Starting with the line that contains "Given: Select the E-Mail row label" and continuing through the end of the data, lay out those lines as a numbered list with blank lines omitted. Leave the pictures out of your answer.

# Records provided start

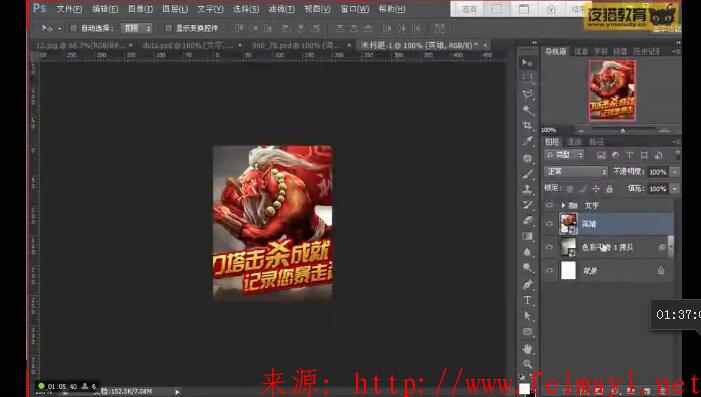The height and width of the screenshot is (397, 701).
Task: Open the 不透明度 opacity dropdown arrow
Action: [675, 172]
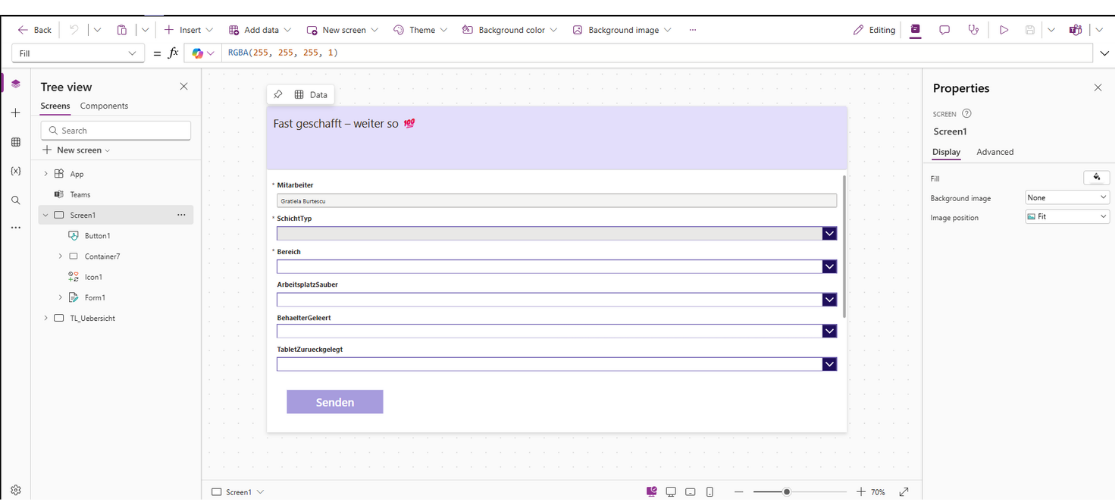
Task: Run the App checker stethoscope icon
Action: click(973, 30)
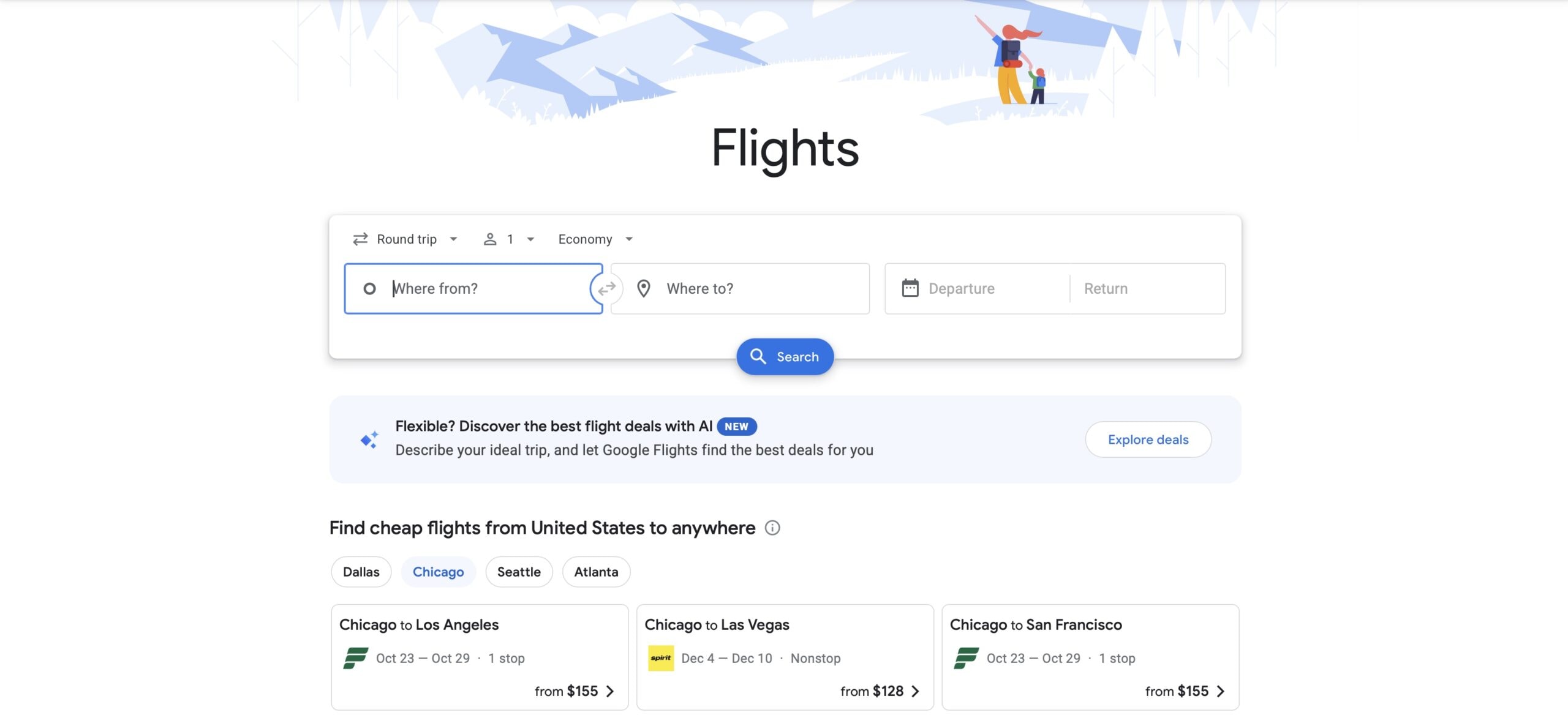Screen dimensions: 1568x718
Task: Toggle the Dallas departure city chip
Action: (361, 572)
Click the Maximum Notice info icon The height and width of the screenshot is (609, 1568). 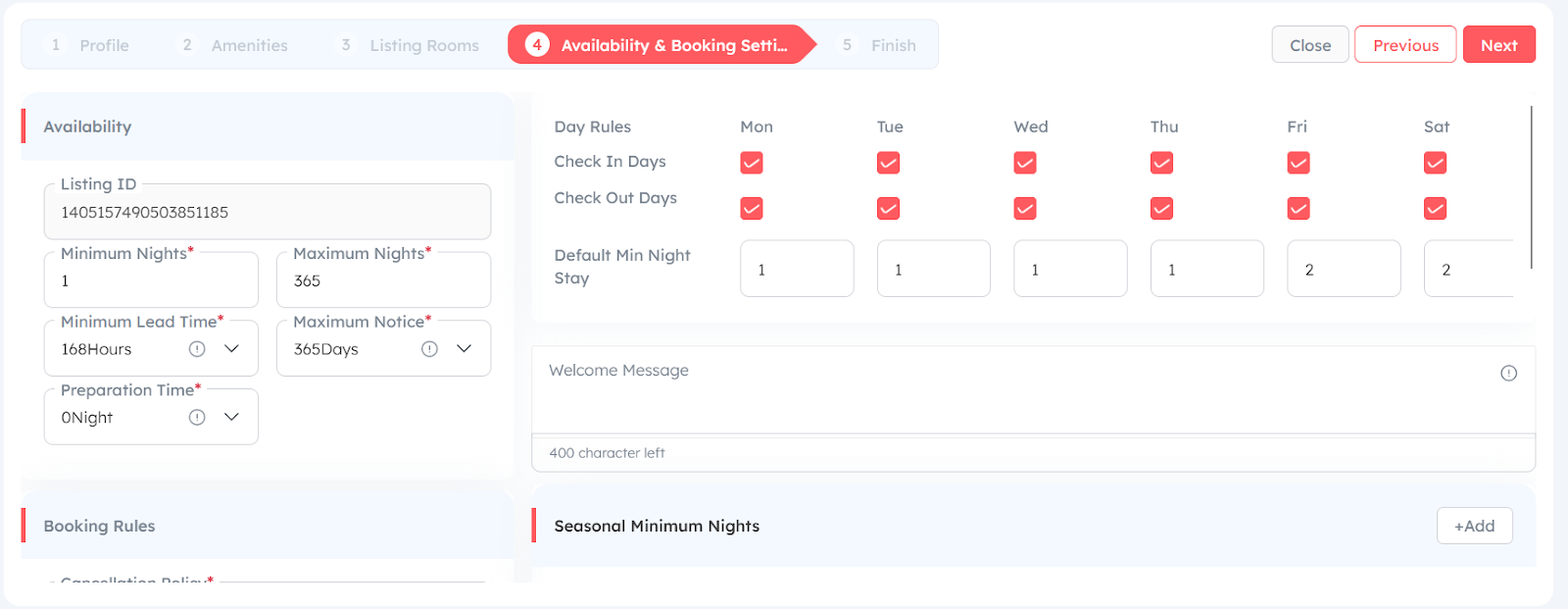[x=429, y=349]
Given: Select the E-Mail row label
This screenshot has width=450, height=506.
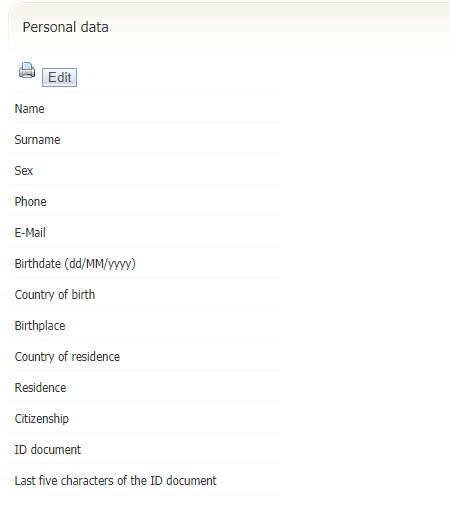Looking at the screenshot, I should click(30, 233).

# Records provided end

Output for this task ::
1. Given: Select the E-Mail row label
2. This screenshot has width=450, height=506.
3. Looking at the screenshot, I should click(30, 233).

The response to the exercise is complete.